Donc pour sortir de nos formes pensées négatives, il va falloir en créer d'autres qui s'imposent à celles-là pour pouvoir passer à autre chose. Mais il faut pour cela se désancrer à nos croyances afin d'envisager l’existence d'autres solutions. Et si nous souffrons dans nos chaires c'est à cause de la résistance à ces changements à venir. Car la résistance est l'obsession à stagner dans des problèmes sans solutions. Et cela nous dévore de l'intérieur.

Ce changement de forme pensée ne viendra pas de l'extérieur mais bien se soit.

   Imaginons que je sois une bulle de savons remplie de toutes les expériences, croyances, préjugés.... qui constituent ma personnalité et de ce que je crois être.

La parois délicate et fragile  qui me sépare du reste de l'univers représente mon corps.

Je décide de rencontrer et fusionner avec une autre bulle de savons, plus ou moins grosse. Je ne serai en contact, alors, qu'avec une infime partie de sa parois extérieure.

Et pourtant, je vais la juger, l'appréhender, l'évaluer que par ce simple et fragile contact à partir de ce qui constitue ma bulle mais sans jamais pénétrer dans l'autre sphère.

   Nos pensées sont modelées à partir de nos émotions, des nos croyances et d'un ensemble d'éducation qui nous a été ingurgitée façon gavage des oies.

Et tout, tout, ttooouuutttt, ce avec lequel nous interagissons n'est que le résultat de nos expériences et c'est avec cela que nous allons tout, tout, ttooouuuttt juger.
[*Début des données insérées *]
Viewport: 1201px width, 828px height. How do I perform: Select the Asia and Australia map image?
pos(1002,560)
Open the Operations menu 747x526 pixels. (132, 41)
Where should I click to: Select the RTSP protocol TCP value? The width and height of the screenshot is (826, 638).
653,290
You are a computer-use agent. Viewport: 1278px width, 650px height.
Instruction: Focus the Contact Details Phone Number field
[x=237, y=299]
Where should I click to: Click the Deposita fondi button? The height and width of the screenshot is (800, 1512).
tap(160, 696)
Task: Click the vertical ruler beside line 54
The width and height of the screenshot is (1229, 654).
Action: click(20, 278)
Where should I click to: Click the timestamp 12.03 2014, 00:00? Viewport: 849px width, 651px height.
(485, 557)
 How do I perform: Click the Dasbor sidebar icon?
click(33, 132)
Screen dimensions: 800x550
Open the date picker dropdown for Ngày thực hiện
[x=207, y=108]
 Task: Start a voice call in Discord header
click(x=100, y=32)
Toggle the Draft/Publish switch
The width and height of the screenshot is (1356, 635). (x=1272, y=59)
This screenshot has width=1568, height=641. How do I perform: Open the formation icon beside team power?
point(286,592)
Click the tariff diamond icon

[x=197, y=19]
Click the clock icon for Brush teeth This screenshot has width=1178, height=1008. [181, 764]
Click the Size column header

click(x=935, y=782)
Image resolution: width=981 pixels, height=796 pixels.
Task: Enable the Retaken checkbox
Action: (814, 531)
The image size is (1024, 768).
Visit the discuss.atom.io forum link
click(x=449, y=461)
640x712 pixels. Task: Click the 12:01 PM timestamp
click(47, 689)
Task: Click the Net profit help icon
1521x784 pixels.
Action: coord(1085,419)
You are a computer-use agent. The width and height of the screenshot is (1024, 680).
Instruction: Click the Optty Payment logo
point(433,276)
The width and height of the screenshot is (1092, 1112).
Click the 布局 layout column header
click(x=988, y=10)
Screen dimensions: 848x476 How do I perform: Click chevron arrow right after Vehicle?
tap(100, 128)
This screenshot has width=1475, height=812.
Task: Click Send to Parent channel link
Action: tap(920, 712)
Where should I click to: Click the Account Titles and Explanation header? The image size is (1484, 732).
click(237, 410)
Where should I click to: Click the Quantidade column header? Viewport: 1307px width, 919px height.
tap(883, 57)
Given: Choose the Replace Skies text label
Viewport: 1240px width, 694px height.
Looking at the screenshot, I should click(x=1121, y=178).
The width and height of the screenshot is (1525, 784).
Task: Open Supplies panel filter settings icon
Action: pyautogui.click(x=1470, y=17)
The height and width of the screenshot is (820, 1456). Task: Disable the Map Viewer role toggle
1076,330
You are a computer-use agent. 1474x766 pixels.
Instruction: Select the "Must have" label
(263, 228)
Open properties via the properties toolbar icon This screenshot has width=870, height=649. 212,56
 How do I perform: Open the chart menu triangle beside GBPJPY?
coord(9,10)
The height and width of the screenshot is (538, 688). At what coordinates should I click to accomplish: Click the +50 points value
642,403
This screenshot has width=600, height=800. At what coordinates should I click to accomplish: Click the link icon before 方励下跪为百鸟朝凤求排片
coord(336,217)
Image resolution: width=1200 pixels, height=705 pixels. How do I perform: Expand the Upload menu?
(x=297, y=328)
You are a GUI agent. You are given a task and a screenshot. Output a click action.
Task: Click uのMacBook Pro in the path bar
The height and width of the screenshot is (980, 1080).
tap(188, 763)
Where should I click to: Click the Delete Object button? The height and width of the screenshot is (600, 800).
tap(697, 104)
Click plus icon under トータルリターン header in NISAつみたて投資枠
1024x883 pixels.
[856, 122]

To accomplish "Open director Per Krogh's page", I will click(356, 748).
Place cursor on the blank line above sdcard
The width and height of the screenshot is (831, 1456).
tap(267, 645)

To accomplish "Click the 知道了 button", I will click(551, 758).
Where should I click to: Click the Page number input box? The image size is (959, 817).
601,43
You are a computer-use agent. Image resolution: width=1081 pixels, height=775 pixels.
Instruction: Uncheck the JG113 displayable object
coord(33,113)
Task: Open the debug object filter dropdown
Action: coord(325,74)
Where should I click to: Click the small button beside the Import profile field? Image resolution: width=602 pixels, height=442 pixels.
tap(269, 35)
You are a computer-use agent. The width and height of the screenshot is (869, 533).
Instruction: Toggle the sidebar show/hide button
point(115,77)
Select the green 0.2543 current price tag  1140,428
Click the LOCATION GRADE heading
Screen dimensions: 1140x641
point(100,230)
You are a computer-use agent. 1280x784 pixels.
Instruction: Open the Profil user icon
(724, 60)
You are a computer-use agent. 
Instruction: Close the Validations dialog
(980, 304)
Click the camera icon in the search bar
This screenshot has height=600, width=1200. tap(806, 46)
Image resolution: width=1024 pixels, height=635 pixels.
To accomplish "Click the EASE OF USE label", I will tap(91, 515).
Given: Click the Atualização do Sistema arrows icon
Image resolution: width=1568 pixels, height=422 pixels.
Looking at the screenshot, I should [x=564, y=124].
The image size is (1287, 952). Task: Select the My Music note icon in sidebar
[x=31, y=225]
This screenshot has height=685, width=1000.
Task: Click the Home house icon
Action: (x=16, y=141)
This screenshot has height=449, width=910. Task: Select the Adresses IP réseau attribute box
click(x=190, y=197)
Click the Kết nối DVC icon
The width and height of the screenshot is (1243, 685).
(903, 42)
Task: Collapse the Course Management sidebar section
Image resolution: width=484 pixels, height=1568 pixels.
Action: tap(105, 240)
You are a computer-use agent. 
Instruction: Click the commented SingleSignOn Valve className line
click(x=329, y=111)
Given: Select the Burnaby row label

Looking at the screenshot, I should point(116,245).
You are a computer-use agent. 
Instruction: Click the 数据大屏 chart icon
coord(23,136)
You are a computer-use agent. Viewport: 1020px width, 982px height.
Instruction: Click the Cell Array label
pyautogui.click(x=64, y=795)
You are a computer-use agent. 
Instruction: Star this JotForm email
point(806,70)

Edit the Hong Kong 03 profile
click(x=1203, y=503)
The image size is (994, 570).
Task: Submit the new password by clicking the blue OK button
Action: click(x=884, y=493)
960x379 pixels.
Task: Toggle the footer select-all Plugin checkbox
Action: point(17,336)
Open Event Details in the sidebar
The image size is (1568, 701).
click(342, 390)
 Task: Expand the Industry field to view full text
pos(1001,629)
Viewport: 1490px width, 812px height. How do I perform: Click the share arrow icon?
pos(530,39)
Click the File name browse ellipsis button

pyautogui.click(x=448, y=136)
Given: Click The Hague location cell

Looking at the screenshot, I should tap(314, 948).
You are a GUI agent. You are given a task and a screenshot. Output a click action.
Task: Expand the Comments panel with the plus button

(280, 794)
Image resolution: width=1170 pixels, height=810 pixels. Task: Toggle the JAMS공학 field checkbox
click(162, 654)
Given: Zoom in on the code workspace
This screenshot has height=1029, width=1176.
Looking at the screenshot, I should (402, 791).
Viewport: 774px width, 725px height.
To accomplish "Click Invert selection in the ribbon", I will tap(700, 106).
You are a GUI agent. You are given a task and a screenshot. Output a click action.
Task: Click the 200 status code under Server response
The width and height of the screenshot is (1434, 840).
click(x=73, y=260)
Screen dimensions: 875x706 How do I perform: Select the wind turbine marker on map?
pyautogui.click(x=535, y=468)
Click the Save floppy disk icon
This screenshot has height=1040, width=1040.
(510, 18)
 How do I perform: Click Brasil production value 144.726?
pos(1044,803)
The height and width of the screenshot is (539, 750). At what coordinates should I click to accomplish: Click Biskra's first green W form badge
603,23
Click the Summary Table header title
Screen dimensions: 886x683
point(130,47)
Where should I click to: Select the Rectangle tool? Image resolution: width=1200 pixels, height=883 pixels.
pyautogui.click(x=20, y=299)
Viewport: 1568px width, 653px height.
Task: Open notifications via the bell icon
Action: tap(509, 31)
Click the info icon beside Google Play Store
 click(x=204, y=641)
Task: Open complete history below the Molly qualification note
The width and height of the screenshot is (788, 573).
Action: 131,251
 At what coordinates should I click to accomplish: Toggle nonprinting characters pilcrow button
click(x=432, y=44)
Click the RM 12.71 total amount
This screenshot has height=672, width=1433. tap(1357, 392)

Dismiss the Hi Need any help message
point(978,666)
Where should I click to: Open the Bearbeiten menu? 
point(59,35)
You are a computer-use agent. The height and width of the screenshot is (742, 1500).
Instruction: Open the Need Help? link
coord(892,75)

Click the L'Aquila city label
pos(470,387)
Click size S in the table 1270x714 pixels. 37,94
Nous allons juger l'autre avec ce qui nous a construit et ce que nous sommes.

Nous allons évaluer une situation à partir de nos expériences passées.

Nous allons passer notre temps à colorer la Réalité et la Vie à travers un prisme de pensées diverses et limitées qui va corroborer les jugements du passé.

C'est ce que l'on appelle l'effet miroir. C'est-à-dire que l'on ne va pas voir la réalité telle qu'elle est mais telle qu'on la perçoit.

Cette image révèle que nous importons chez autrui nos préjugés, nos peurs et nos attentes. Elle nous dit aussi que nous ne voyons jamais comment est l'autre dans sa réalité.

Donc il faut cesser de juger à partir de notre petit ego, maîtriser, nos paroles et nos pensées pour nous même ou pour les autres, nos chevaux "mangeurs d'hommes" en pratiquant le silence et l'innocuité.

Par ce travail intérieur, nous avons , par conséquent, le choix de la paix ou de la guerre.